According to the Daily Nation, the Kenyan government is seeking applications for a financial consultant to help with the long-awaited formation of a public-private partnership to roll out a nationwide ‘open access’ network based Long Term Evolution (LTE) technology. The duties of the successful consultancy firm will centre on the preparation of a detailed financial evaluation of the public-private partnership model proposed by the government, taking into account the positions of the government, the country’s mobile operators, institutional investors and equipment vendors. The development has reportedly been publicised by the Ministry of Information on its website, with an advertisement reading: ‘In this evaluation, the consultant shall assess the financial pros and cons of the model and, where possible, cite different options for consideration with appropriate benchmarking in line with the proposed LTE network policy’.
As previously reported by TeleGeography’s CommsUpdate, the open access project, which was first unveiled in November 2010 , has already experienced a number of teething problems, not least a series of prohibitive restrictions relating to local ownership requirements for potential participants (in Autumn 2011) and a dispute regarding the preferred frequency band that the network would use (in March 2012).
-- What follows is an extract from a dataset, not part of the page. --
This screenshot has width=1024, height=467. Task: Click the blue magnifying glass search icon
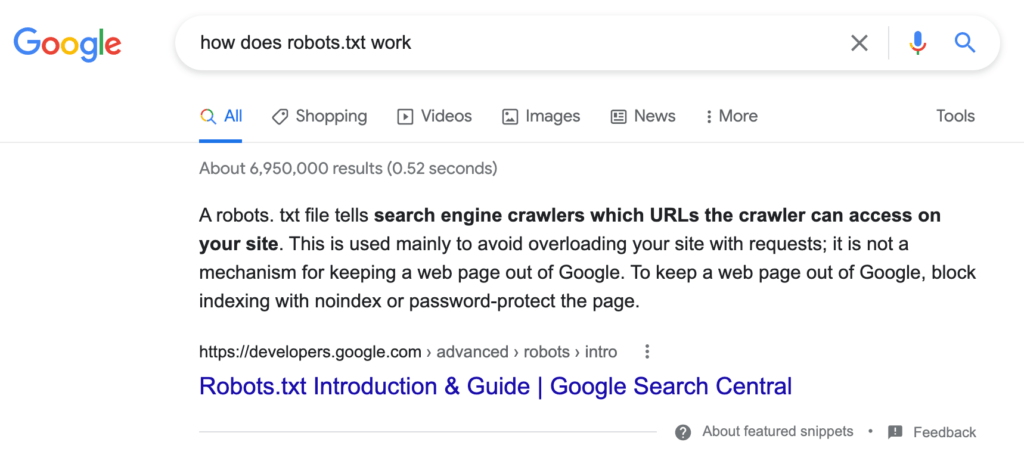pyautogui.click(x=964, y=42)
The former issue threatened to oust both Essar Telecom Kenya (yu) and Airtel Kenya from the initiative, while the latter dispute saw influential player and market leader by subscribers Safaricom threaten to walk away from the project unless its demand to utilise 700MHz spectrum was acquiesced to.
Confirmed participants in the scheme currently include: domestic mobile operators Safaricom, Airtel Kenya, Essar Telecom Kenya and Telkom Kenya (Orange Kenya); local broadband providers Kenya Data Networks (KDN) and MTN Business Kenya; and international vendors Alcatel-Lucent (France-US), Epesi Technologies (US) and Nokia Siemens Networks (NSN, Finland).